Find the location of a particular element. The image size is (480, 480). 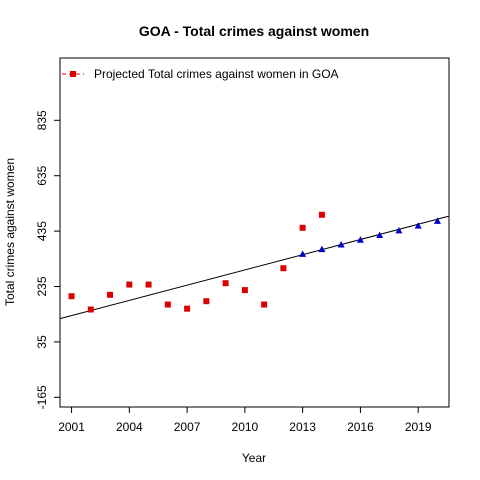

legend-marker is located at coordinates (73, 74).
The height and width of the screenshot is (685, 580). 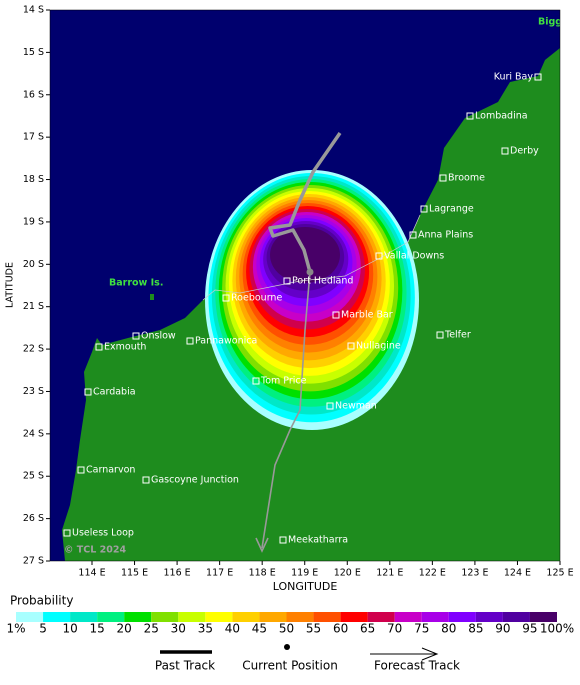 What do you see at coordinates (550, 22) in the screenshot?
I see `island-label: Bigg` at bounding box center [550, 22].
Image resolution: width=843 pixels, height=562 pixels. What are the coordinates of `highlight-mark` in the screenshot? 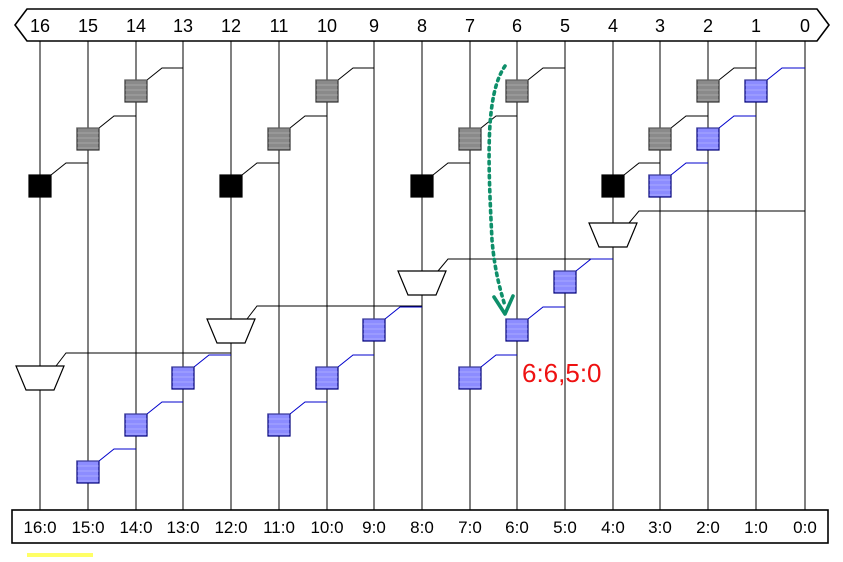 It's located at (60, 555).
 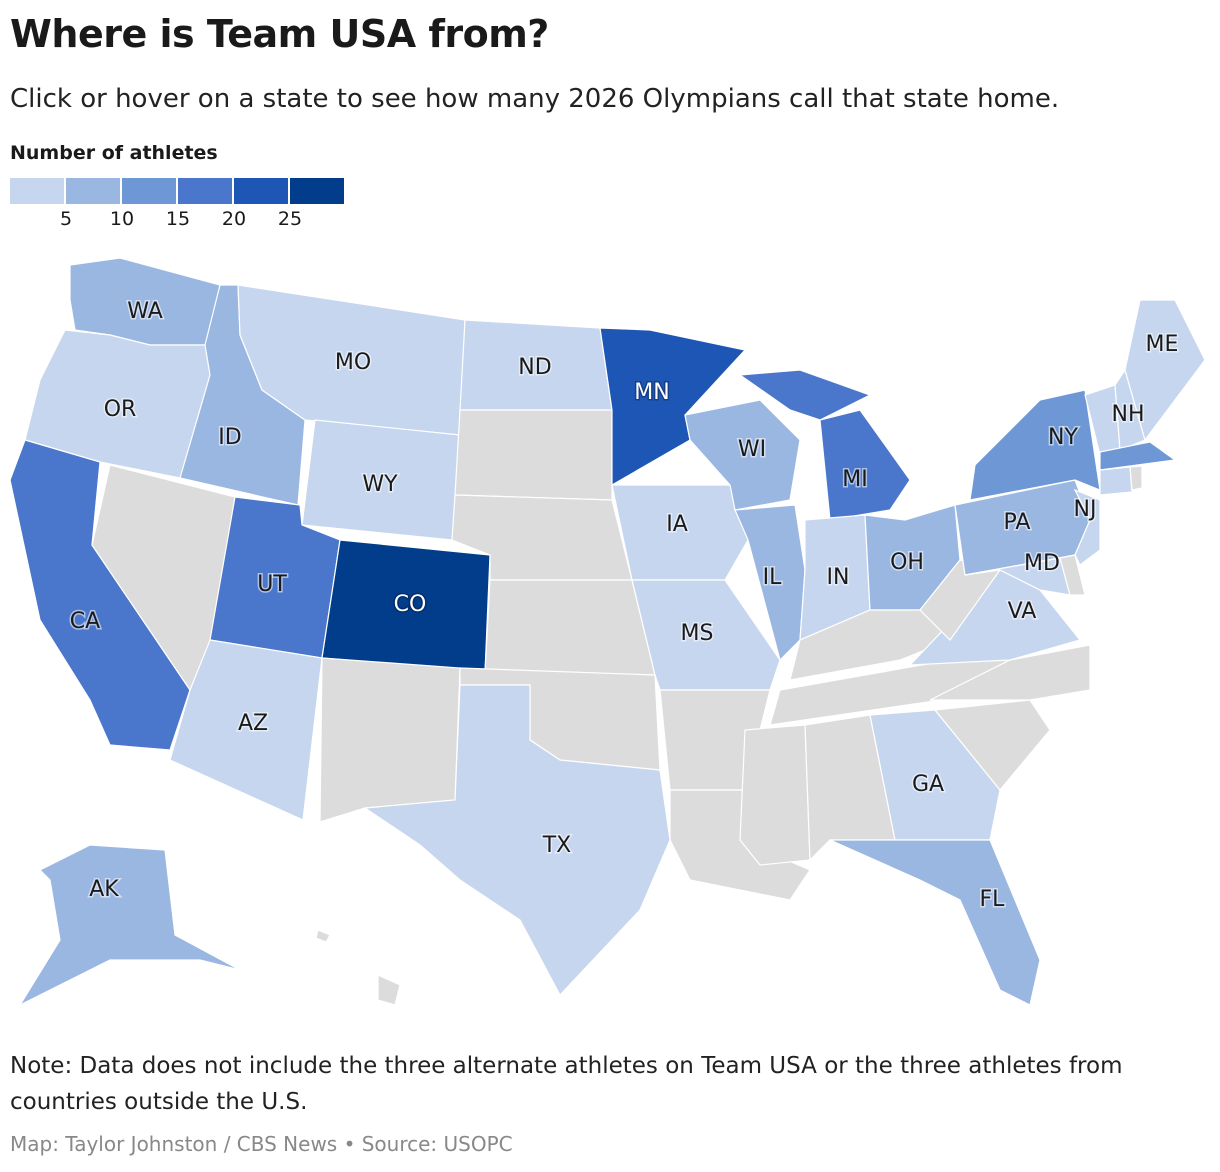 I want to click on state-label: OH, so click(x=907, y=562).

ACTIVITY: Starting at the first line of the items and stopping after the line that contains "legend-marker is located", recast those lines as a JSON list of strings with one string per line. Skip blank lines and leave the pictures out.

THE COMPLETED TASK:
[
  "Find the location of a particular element. The image size is (480, 480). ",
  "legend-marker is located at coordinates (73, 74)."
]